The focus was on changes in mRNA expression of selected toll-like receptors (TLR2, TLR4, TLR7), stress cytokine prolactin (PRL), and pro-and anti-inflammatory cytokines (TNF-alpha, IL-6, IL-12, IL-10) in PBMs. The study involved 20 CD patients diagnosed according to the European Society for Pediatric Gastroenterology, Hepatology and Nutrition criteria and Marsh criteria: 10 recently-diagnosed cases (rCD) and 10 on a GFD for a minimum of one year.
The control group comprised 10 age-and sex-matched healthy volunteers. PBMs from peripheral blood specimens were separated using immunomagnetic CD14+ beads.
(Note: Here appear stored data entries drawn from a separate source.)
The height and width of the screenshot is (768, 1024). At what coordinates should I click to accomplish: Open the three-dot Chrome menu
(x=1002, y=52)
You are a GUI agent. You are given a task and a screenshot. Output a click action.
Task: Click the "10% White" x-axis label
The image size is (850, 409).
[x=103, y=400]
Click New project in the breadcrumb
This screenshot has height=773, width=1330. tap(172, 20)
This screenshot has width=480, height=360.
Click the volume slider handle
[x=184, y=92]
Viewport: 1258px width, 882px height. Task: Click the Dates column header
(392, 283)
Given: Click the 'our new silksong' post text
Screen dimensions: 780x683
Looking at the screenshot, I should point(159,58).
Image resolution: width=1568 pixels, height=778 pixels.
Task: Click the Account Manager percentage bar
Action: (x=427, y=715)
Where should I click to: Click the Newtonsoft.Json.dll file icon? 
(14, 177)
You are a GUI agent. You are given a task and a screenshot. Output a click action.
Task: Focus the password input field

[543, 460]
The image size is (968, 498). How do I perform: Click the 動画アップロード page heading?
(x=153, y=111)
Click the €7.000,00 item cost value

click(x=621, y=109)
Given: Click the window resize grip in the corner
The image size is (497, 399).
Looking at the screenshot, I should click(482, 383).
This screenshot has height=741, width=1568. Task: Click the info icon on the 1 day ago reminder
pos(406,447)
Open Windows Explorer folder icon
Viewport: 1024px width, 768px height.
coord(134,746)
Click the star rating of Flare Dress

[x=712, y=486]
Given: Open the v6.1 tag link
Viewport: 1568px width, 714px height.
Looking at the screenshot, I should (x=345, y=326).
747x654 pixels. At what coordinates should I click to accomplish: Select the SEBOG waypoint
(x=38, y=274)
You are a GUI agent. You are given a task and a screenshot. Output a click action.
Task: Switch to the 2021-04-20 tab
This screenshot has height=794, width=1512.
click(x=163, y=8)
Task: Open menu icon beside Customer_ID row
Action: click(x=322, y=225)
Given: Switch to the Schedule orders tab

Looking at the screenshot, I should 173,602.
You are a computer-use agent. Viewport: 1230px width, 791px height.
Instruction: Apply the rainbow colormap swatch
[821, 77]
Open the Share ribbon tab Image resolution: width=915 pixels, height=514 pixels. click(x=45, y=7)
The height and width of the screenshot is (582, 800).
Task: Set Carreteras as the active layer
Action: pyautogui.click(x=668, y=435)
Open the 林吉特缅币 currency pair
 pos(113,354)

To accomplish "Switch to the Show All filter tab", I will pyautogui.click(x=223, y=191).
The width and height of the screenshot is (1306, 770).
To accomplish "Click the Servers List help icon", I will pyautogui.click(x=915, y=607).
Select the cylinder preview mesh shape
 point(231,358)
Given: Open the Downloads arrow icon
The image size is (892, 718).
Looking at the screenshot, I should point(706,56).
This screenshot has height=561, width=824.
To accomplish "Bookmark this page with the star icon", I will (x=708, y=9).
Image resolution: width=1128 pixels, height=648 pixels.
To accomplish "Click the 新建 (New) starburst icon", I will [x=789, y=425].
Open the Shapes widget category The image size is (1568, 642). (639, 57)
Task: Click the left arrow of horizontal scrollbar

Total RNA was isolated using a standard commercial kit. Cytokine and TLR mRNA levels were quantified by relative qPCR with PGK1 as a reference gene.
Significantly higher expression of TLR4 and TLR7 mRNA was observed in PBMs from rCD patients compared to the healthy controls (1.63 times higher; p < 0.05). TLR7 mRNA levels in rCDs were also significantly elevated in comparison to the CD-GFD patients (2.11 times higher; p < 0.01).
TNF-a mRNA expression tended to be higher in both groups of patients; by contrast, in IL-6 mRNA, a trend to a fourfold decrease was detected in PBMs from the CD-GFD subjects. IL-10, IL-12 and PRL levels did not differ among the groups.
Conclusions. The data suggest that the inflammatory process in rCD intestinal mucosa and submucosa reflecting enterocyte damage can be detected in PBMs in peripheral blood.
Further, the cytokine and TLR expression profile in PBMs alters after one year of GFD treatment.